Southgate Continues To Play Maguire Despite Becoming Own-Goal Specialist

Scotland Vs England International Friendly

The England player, other than Bellingham, who was appreciated by Scotland's supporters during the friendly between Scotland and England was Maguire but, this was in loud and ironic fashion and again flagged up a long-term nightmare for Southgate.

When Crystal Palace's Marc Guehi went off at half-time, Southgate decided not to use AC Milan's Fikayo Tomori or throw in Chelsea's Levi Colwill.

Rather, Manchester United's outcast former captain Harry Maguire was thrown into the fray, to the same deafening ironic roars from Scotland fans that greeted him from the home support when he was brought on at Arsenal recently.

Maguire's every touch was mocked in similar fashion inside Hampden Park.
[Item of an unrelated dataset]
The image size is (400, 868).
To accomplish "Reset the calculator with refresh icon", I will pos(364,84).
It was, presumably, not Southgate's intention to lift the mood of Scotland's subdued followers as they were loosing 2-0, but that was exactly the impact of the 30-year-old's introduction.

England's fans responded by loudly rallying to Maguire's cause but there was a grim predictability about what occurred in the 67th minute, the defender lazily putting out a leg to divert Robertson's cross past helpless Arsenal keeper Aaron Ramsdale.
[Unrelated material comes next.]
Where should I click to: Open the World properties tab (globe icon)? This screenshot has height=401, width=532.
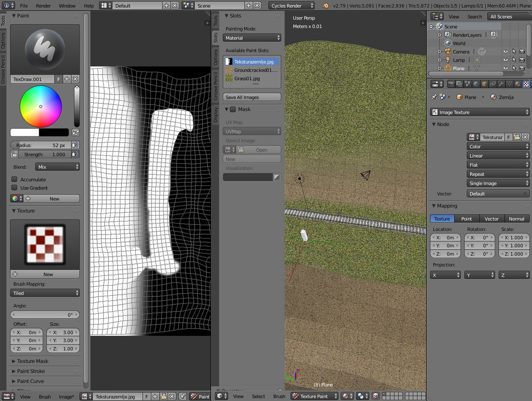476,84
Hampden Park rocked to the sound of renewed hope that lasted until Kane scored nine minutes from time - leaving Maguire to pump his fists in front of England's fans in thanks for their backing.

It would take a heart of stone, or an opposition supporter, not to feel some measure of sympathy for a player whose career has come to a standstill at club level and does not seem able to catch a break when he does make a rare appearance.

Maguire currently faces many tests, most significantly having to deal with Manchester United manager Erik ten Hag who clearly does not rate him, and a reduced standing among opposition fans that makes for uncomfortable listening - for the neutrals at least - when he plays.

The problem for Southgate, and it will not go away, is that he is maintaining loyalty to a player who is not playing for his club, not getting the tests and games that will keep him sharp for what England expect will be a Euro 2024 campaign in Germany next summer.

This is the crux of this whole contentious matter.

Maguire, who turned down the chance to get his club career going by failing to agree a move to West Ham United, has made his bed at club level with that decision and time will tell if it shapes his career at international level.

For now, though, Southgate is not for turning.

Nevertheless, Southgate came out fighting against Maguire's treatment in his post-match media briefing, turning on those who have criticised him.

He said From a Scotland fan's point of view I get it. I have absolutely no complaint with what they did. It's a consequence of ridiculous treatment of him for a long period of time.

It's a joke. I've never known a player treated the way he is. Not by the Scottish fans but by our own commentators, pundits or whatever it is. They've created something that's beyond anything I've ever seen, Southgate said.

Southgate's loyalty to Maguire is admirable in some respects, as is his stout defence of a player who has served him so well, but it may be unsustainable.

England's win delivered another factor into Southgate's future selection calculation in the composed performance of Brighton's Lewis Dunk, who was comfortable on the ball, powerful in the air and made several key interceptions on the very few occasions Scotland threatened.

This was a chance for the 31-year-old to state his England case and he did it very well to increase competition in Southgate's defensive areas.

If Maguire is a man who now faces a constant fight to prolong his England career, Hampden Park bore witness to a player with a golden future in front of him in Jude Bellingham.